Les incendies de l'agglomération de Los Angeles sont favorisés par les vents de Santa Ana, un phénomène météorologique connu pour assécher les collines jusqu'au point d'inflammabilité. Ces vents forts surviennent lorsque de l'air froid s'accumule dans le Nevada et l'Utah, Etats voisins de la Californie. A mesure que cette masse d'air se dirige vers l'ouest puis dévale les montagnes californiennes, elle se réchauffe et s'assèche.
Les vents de Santa Ana soufflent habituellement entre septembre et mai, généralement par séries de quelques jours. Ils peuvent créer des conditions favorables à des incendies de forêt meurtriers, ou les attiser une fois qu'ils font rage, car ils assèchent la végétation. Ces vents forts ont ainsi aggravé les incendies en cours de Palisades (23'700 hectares brûlés) et d'Eaton (14'000 ha) en faisant s'envoler des braises chaudes vers des zones de végétation sèches mais encore indemnes.
Le quotidien américain Washington Post compare ce phénomène météorologique à un "foehn géant". Des écrivains décrivent pour leur part les effets de ces vents sur la santé mentale des habitants. L'auteur américain Raymond Chandler a un jour écrit que les vents de Santa Ana, si chauds, "frisent les cheveux, énervent et entraînent des démangeaisons de la peau". Joan Didion a pour sa part raconté qu'ils faisaient souffler "des tempêtes de sable le long de la Route 66 en asséchant les collines et les nerfs jusqu'au point d'inflammabilité".

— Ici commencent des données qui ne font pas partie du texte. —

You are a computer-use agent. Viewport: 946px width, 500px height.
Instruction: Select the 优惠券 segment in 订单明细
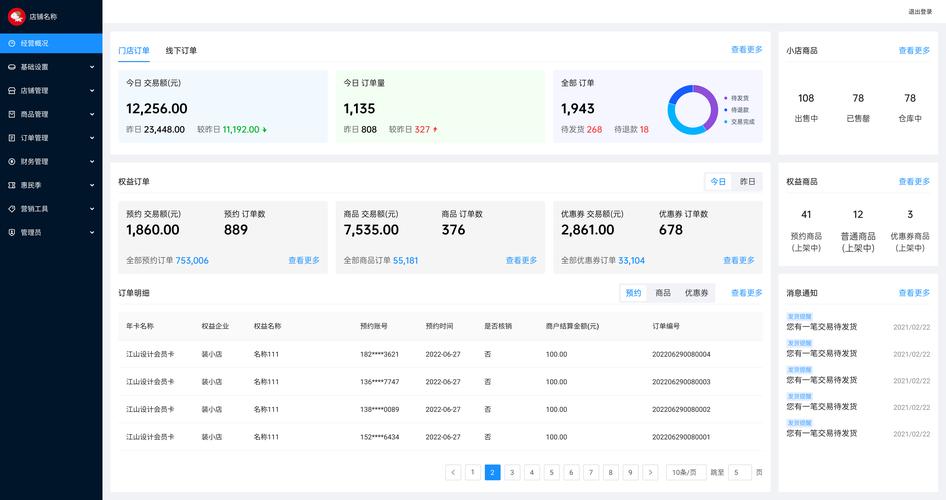tap(696, 293)
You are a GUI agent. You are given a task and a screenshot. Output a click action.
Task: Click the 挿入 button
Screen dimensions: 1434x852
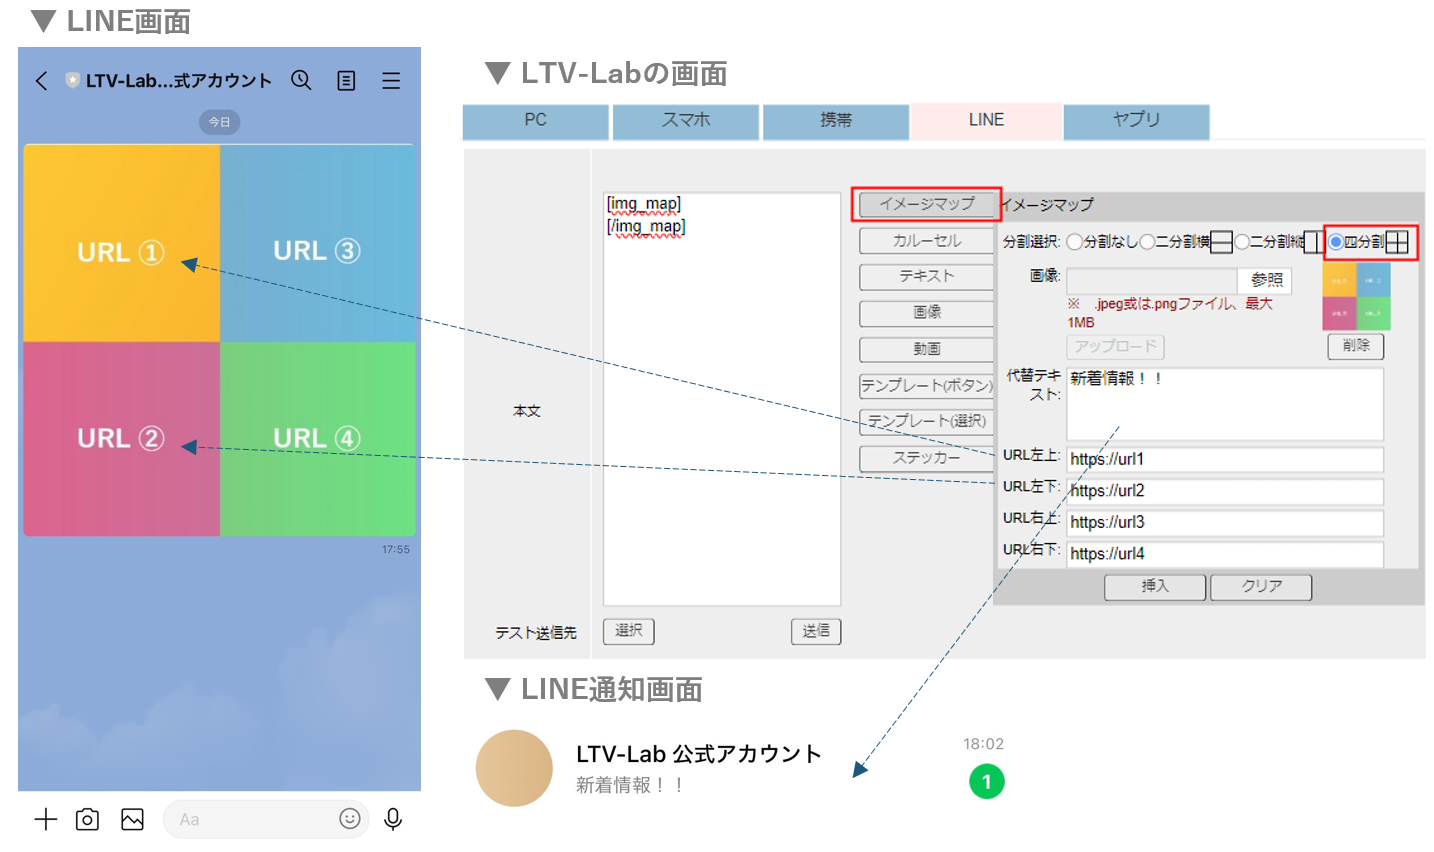coord(1155,587)
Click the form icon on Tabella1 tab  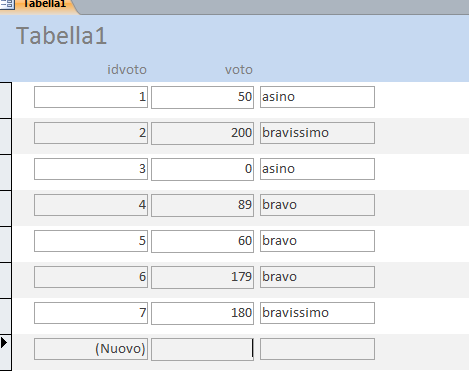[7, 4]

Les événements climatiques extrêmes rendent certains bâtiments inassurables
Le réchauffement climatique augmente la fréquence et la violence des phénomènes météo extrêmes. Conséquence, le risque pour les infrastructures s'accroît. Des assureurs commencent à renoncer à couvrir certains bâtiments exposés.
"Les compagnies d'assurances ont fait sensation en 2023 en annonçant leur retrait des assurances bâtiment dans plusieurs grands Etats des Etats-Unis", expliquait la climatologue Katharine Hayhoe l'année passée au Forum économique mondial à Davos. "En Australie, une étude a estimé qu'un bâtiment sur 25 dans le pays serait inassurable d'ici 2030 en raison du risque croissant d'extrêmes météo", ajoutait-elle.
Christian Mumenthaler, alors patron du géant de la réassurance Swiss Re, notait de son côté que certaines situations rendaient toute couverture hors de prix.
>> A relire : Quand les assurances n'assurent plus, un autre effet du changement climatique
"Si par exemple vous vous trouvez dans une plaine inondable et qu'il y a une inondation chaque année, la prime sera aussi élevée que la valeur de la maison, puisqu'il faudra la reconstruire chaque année. Si la fréquence est trop élevée, cela devient donc impraticable", argumentait-il.
Assureurs et réassureurs sont aux avant-postes de ce risque grandissant. Les coûts des dégâts annuels ne cessent d'augmenter par apport aux moyennes des 30 dernières années. Ils se montaient à 320 milliards de dollars l'an dernier.